Welche Stoffe sorgen noch für eine positive Verhaltensbeeinflussung?
Hundesport und Alltag können unsere Hunde ordentlich fordern. Magnesium, auch das „Salz der inneren Ruhe“ wirkt sich sowohl als Muskelkraftstoff als auch als Nervennahrung aus. Der Organismus kann das Mineral aber nicht selber herstellen. Ca. 12 mg pro Kilogramm Körpergewicht mit dem täglichen Futter aufgenommen, sorgen für Vitalität und Wohlbefinden. Wenn besonders stressreiche Situationen, wie Tierarzt, Reisen etc. bevorstehen, sollte eine Extraportion Magnesium gefüttert werden. Magnesium ist beispielsweise in Quinoa, Amaranth, Leinsamen, Hirse und Sonnenblumenkernen enthalten.
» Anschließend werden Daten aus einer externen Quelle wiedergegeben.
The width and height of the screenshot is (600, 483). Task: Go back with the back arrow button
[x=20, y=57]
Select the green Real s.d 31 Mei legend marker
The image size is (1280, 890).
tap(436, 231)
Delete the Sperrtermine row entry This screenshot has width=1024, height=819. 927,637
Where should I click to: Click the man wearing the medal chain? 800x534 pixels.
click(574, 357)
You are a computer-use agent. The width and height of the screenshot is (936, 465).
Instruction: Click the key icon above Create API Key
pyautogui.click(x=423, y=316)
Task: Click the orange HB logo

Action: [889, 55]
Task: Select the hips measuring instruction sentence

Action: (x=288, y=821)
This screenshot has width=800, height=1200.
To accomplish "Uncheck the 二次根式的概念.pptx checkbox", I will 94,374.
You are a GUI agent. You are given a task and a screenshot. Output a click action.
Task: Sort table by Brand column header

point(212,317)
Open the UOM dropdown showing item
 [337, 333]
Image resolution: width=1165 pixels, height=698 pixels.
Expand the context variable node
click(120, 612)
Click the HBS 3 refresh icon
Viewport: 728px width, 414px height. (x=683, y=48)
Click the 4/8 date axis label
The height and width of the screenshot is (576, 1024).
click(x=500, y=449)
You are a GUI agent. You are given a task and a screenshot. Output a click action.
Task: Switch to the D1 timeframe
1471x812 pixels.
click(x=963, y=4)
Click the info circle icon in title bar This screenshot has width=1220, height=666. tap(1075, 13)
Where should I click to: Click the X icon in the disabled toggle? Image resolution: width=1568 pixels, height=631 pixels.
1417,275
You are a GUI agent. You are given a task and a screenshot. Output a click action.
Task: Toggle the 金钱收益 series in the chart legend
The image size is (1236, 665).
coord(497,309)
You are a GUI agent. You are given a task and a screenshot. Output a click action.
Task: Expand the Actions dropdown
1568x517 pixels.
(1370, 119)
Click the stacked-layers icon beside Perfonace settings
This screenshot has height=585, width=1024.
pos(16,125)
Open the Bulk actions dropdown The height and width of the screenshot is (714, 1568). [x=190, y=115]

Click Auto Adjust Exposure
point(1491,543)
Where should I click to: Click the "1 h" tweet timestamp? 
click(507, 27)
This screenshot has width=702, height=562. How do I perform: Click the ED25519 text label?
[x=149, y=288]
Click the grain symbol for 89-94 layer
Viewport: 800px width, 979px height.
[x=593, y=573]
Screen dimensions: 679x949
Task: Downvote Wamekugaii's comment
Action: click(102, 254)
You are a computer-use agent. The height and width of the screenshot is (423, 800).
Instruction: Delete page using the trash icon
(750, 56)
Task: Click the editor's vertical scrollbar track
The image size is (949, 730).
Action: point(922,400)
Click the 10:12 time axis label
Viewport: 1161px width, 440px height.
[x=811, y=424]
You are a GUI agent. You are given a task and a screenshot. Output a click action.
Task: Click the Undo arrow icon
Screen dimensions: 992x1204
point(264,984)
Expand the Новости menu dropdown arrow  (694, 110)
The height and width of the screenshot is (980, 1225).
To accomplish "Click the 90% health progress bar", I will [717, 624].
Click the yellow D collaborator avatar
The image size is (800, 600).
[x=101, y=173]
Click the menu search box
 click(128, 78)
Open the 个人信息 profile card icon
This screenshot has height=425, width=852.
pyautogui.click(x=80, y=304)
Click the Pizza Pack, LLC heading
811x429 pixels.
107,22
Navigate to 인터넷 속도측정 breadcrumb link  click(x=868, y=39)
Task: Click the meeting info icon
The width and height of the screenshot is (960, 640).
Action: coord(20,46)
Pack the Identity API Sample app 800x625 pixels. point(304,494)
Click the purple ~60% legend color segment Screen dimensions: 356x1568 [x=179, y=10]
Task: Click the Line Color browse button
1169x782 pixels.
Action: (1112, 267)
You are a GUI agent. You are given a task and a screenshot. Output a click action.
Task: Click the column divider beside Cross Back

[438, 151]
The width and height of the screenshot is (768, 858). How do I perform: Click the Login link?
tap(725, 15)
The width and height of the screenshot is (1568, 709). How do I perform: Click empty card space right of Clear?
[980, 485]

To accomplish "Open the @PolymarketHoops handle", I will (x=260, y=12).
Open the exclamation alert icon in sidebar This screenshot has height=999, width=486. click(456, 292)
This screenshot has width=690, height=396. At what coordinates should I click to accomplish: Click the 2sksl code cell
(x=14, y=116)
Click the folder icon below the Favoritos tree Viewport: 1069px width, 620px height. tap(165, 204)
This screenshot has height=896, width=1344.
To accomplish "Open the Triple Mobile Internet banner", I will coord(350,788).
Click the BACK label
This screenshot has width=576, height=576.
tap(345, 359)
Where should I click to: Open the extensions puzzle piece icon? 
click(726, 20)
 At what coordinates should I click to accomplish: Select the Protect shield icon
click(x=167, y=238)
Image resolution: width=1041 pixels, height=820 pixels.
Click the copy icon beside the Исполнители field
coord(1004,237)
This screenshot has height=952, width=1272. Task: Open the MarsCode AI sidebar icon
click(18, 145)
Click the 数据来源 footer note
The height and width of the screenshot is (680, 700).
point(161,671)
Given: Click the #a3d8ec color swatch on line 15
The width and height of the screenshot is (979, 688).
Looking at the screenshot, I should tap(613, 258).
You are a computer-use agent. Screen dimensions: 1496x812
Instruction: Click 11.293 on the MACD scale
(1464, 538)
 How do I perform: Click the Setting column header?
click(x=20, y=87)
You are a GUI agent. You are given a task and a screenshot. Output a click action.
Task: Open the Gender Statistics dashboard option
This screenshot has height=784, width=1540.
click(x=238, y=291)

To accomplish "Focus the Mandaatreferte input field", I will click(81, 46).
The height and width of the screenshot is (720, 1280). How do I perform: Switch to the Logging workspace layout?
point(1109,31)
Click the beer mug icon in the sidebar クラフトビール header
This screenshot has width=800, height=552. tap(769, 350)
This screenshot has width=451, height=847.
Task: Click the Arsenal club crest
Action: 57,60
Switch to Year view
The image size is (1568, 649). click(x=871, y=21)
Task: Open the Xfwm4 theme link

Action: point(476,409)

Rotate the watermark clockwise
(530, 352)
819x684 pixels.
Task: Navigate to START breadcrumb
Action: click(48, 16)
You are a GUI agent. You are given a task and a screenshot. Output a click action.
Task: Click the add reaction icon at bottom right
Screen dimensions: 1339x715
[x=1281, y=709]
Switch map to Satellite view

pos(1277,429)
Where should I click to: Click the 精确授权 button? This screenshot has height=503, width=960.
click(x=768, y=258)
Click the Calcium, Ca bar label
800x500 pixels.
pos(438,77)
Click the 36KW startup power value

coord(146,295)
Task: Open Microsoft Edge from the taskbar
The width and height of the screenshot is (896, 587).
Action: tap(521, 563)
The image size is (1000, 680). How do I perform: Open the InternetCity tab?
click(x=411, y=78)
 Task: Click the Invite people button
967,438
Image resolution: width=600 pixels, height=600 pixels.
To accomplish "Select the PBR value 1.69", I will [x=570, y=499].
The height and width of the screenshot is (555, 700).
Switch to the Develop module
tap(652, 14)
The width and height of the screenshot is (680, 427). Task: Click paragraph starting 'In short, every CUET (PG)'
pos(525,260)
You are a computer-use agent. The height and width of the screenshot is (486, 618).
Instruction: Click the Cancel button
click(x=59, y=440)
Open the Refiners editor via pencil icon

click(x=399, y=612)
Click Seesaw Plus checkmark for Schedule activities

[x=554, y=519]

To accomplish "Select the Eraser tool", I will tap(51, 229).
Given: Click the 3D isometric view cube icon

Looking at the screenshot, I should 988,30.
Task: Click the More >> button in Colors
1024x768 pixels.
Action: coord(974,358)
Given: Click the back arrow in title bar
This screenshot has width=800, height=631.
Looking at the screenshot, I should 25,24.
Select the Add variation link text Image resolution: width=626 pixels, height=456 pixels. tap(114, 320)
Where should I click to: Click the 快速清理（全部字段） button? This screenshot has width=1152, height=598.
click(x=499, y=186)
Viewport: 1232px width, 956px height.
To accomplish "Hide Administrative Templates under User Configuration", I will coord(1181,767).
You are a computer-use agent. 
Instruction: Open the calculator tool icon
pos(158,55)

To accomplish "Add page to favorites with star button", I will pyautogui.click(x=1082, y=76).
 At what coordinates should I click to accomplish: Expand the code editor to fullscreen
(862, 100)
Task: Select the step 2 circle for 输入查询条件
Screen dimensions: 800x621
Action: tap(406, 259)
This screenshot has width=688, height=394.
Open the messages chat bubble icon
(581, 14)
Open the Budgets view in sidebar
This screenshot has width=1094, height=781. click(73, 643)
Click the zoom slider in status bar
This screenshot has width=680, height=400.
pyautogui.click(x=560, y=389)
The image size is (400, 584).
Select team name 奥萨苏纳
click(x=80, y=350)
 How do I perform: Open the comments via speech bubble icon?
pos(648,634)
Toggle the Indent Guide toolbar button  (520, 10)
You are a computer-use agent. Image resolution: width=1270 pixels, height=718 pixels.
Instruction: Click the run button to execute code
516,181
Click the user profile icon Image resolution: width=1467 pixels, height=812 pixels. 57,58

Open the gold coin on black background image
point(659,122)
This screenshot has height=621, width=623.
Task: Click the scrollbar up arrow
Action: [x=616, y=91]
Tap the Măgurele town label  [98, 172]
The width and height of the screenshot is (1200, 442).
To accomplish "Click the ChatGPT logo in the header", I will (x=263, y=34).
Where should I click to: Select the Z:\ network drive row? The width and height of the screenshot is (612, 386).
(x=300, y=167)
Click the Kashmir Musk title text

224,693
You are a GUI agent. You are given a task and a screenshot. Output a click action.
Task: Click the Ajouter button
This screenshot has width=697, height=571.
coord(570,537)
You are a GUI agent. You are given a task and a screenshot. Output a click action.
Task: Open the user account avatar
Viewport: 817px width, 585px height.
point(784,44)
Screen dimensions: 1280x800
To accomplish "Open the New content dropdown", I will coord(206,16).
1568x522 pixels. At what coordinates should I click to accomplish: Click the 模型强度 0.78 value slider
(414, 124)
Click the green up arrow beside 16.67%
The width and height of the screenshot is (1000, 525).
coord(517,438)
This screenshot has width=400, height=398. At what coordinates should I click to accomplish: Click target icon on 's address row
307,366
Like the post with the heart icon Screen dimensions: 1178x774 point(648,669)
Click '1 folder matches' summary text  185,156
Auch hochwertige Öle sind ein wichtiger Bestandteil in der ausgewogenen Hundeernährung, denn sie liefern essentielle Fettsäuren wie Omega-3 und Omega-6 Fettsäuren. Sie finden sich vermehrt in Leinsamen- und Lachsöl und nehmen ebenfalls hemmend Einfluss auf aggressives oder impulsives Verhalten. Besonders ideal sind Walnuss- und Hanföl, da das Verhältnis beider Fettsäuren ausgewogen ist.
Stets hungrige Hunde profitieren von komplexen Kohlehydraten mit einem hohen Faseranteil. Ständiger Hunger zwischen den Mahlzeiten kann für Stereotypien, Aggression und verringerte Ruhephasen verantwortlich sein. Tierische Lebensmittel wie Fleisch, Fisch, Milchprodukte und Eier enthalten keine Nahrungsfasern. Wertvolle Fasern hingegen liefern Gemüse, Kartoffeln und Früchte wie Äpfel sowie Beeren. Bei einigen Tieren tritt bereits nach einigen Tagen eine Verbesserung der Gemütsstimmung ein, bei anderen kann es Wochen dauern.
Schlussbemerkung
Ernährung hat einen gewichtigen Anteil an der Gesundheit unserer Vierbeiner, aber auch an ihrem Verhalten. Jede ihrer Gemütslagen aber der Nahrung zuschreiben zu wollen, wäre sicherlich zu weit gegriffen.
Denn genauso wie man Wohlbefinden mit der Nahrung fördern kann, kann man auch die Ausschüttung von Stresshormonen reduzieren oder sogar vermeiden.
Einem Hund im Dauerstress nutzt die beste Ernährung nicht.
Konstante Stressauslöser bedingen nicht nur viele Krankheiten, die Reizschwelle sinkt deutlich und unerwünschte Reaktionen treten immer früher auf. Verhaltensstörungen haben unterschiedliche Gründe und ihre Ursache muss nicht in einer Störung des Neurotransmittergleichgewichtes liegen. Auch körperliche Beschwerden, hormoneller Status, Tagesform und traumatische Erfahrungen beeinflussen unsere Vierbeiner.
Ein stressfreier Alltag, adäquate Beschäftigungs- und Ruhephasen sollten selbstverständlich sein. Zeigt ein Hund ein Verhalten, das erheblich von der Mehrzahl seiner Artgenossen abweicht oder ihn selbst, seinen Sozialverband oder seine Artgenossen schädigt, sollte ein Tierarzt mit verhaltensmedizinischen Kenntnissen kontaktiert werden. Auch kann er bei der Beratung zu notwendigen Nahrungsergänzungsmitteln und deren Fütterungsempfehlung behilflich sein.
Die Fütterung wird in Zukunft eine steigende Bedeutung in der Welt der Hunde haben und einen nicht unerheblichen Teil in der ganzheitlichen Therapie einnehmen.